Anyway, they live very modestly in a home with an attached outhouse. Father, mother, sister, my friend Taras and his wife Nadia all live in the same house, although there are different entrances to different parts. They took me sightseeing to a waterfall where there was also a concert going on. While there we took several photos, but one of them really touched me. Since I’ve been on this Ukrainian Journey, I’ve been looking more closely at photographs of my ancestors which I’ve collected from my father, uncle and their cousin Riva. These images, in some way, are perhaps the only remembrance of a time long ago. They are touching to look at. Anyway, while taking one photograph, of Taras with his hand on the belly of his pregnant wife, I realized that I was perhaps witnessing the creation of one of those historically important images for their family, one which will have much value well beyond the lives of the people in the image.
We spent the evening eating a feast with chicken, fish, cucumbers, tomatoes, cabbage salad, French fries of sorts, and more importantly drinking Taras’ brother’s home brew of Somalgone. There is a Russian rhyming expression which basically means there shouldn’t be much time that lapses between the first drink and the second one, so we got the ball rolling earnestly fairly quickly. We broke out the guitar and took turns singing increasingly passionate songs. It was such a wonderful celebration together, It meant so much to me to be so loved and welcomed into the lives of these people and I’m sure it was an incredibly memorable night for them as well to have an American traveler in their home. Funny thing is that I got there and Taras was wearing a t-shirt from my Alma Matar, the University of Illinois (see above). Go figure.
There was so much joy and laughing and sweetness that evening.
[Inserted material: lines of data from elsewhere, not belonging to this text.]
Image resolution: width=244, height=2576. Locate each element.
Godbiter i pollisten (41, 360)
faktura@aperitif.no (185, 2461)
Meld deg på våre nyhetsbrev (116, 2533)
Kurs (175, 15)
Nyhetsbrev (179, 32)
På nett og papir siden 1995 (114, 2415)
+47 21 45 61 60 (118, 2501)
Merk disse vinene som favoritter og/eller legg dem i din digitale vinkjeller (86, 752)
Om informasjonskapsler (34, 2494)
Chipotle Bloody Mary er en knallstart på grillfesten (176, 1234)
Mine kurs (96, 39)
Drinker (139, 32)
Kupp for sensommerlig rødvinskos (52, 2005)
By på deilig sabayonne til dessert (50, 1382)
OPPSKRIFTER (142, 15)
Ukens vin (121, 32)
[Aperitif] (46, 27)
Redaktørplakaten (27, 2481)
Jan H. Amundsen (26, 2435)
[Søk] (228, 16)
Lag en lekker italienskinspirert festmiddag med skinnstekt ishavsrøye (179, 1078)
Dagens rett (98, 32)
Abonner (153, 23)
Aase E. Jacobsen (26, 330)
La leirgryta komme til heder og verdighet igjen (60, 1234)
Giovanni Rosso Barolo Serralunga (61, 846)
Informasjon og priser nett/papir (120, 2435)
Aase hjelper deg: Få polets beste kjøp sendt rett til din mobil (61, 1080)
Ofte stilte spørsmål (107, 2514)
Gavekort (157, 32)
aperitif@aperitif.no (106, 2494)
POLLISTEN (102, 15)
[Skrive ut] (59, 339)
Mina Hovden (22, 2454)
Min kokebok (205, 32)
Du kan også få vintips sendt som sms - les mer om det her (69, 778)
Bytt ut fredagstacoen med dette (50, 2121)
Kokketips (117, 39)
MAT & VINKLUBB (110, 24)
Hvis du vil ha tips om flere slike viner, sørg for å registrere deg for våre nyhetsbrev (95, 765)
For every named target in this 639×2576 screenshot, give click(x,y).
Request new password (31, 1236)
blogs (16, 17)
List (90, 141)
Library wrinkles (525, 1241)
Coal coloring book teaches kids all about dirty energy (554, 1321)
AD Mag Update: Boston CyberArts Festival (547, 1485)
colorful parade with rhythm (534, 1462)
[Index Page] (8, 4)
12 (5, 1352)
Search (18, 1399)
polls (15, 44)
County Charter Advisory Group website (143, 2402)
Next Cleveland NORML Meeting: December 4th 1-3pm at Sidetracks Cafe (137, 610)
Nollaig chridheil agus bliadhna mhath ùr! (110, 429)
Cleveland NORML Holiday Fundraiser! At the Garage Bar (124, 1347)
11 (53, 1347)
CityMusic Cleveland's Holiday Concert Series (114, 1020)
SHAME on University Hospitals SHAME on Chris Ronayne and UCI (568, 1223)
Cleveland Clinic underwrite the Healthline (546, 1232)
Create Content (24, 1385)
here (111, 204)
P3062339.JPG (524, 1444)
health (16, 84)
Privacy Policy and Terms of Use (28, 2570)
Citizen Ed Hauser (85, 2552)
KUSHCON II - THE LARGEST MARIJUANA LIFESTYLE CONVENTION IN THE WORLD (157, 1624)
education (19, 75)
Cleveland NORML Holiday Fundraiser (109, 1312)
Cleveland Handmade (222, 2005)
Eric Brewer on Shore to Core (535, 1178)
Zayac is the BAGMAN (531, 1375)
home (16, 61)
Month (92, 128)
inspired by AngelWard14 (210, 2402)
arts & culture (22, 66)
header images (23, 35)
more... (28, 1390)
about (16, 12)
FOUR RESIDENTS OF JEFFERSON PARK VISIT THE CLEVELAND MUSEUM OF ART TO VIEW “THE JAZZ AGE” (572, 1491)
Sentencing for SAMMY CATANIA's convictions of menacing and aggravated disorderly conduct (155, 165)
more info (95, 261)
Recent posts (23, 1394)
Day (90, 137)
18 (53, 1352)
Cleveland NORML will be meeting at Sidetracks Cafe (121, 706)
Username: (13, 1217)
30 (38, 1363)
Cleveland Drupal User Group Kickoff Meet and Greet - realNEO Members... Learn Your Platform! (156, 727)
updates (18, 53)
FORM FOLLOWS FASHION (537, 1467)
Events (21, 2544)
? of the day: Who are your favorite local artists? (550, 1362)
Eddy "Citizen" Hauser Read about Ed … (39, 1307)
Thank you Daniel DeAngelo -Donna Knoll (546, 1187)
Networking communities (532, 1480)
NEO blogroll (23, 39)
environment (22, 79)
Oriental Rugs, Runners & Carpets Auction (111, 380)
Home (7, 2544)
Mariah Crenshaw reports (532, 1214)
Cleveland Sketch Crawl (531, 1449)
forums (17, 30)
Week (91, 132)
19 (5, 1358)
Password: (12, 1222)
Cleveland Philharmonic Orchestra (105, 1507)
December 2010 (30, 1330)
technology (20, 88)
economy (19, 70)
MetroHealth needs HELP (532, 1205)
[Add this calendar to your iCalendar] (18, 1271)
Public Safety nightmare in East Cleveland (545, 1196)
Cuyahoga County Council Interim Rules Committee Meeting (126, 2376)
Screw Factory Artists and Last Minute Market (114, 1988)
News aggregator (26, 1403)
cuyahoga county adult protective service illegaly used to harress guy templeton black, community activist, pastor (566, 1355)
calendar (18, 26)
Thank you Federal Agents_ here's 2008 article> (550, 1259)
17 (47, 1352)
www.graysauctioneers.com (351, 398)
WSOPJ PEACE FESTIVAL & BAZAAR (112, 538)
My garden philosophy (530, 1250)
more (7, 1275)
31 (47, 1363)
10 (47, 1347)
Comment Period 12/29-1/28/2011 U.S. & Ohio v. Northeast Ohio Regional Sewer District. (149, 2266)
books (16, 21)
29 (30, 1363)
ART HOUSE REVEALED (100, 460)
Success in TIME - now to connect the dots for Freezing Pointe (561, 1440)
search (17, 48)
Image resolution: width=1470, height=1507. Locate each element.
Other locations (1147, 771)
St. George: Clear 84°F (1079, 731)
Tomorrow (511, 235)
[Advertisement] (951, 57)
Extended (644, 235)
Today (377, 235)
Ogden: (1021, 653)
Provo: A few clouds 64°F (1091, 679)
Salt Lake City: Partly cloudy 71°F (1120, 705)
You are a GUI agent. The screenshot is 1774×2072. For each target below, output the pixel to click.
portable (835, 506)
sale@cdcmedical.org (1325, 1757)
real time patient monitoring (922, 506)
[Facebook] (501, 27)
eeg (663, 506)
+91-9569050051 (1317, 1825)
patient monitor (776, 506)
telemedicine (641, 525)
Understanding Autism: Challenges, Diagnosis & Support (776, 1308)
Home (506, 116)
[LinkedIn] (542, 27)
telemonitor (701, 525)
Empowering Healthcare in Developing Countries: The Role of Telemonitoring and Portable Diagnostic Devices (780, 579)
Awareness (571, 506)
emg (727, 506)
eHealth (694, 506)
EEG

At one point, a voice arose from within me and asked, “Why do I get to have my life?” It wasn’t the kind of question that was looking for an answer but was rather reflective of the amazement that I have that this miracle of a life gets to be the one that I can experience. So so many moments of bliss and happiness kept popping up through the night. Taras had a friend over named Slavin who I kept calling Slavinitchka who insisted we go out for Pivo (beer) afterwards. How could I refuse? We ended up outside a store selling beer and I was walking around carrying a kitten by the nape of it’s neck with my teeth. Sweet little korshitchka.
Today I moved on to Chernivtsyi and am about to shower and then head out to explore. It’s Ukrainian independence day today and if I remember right from my guidebook that some other sweet American friends I made in L’viv gave me, this is the place where the Ukrainian Naational Anthem was first performed over 100 years ago. I should probably go to try to find that opera hall too. I hear it’s green.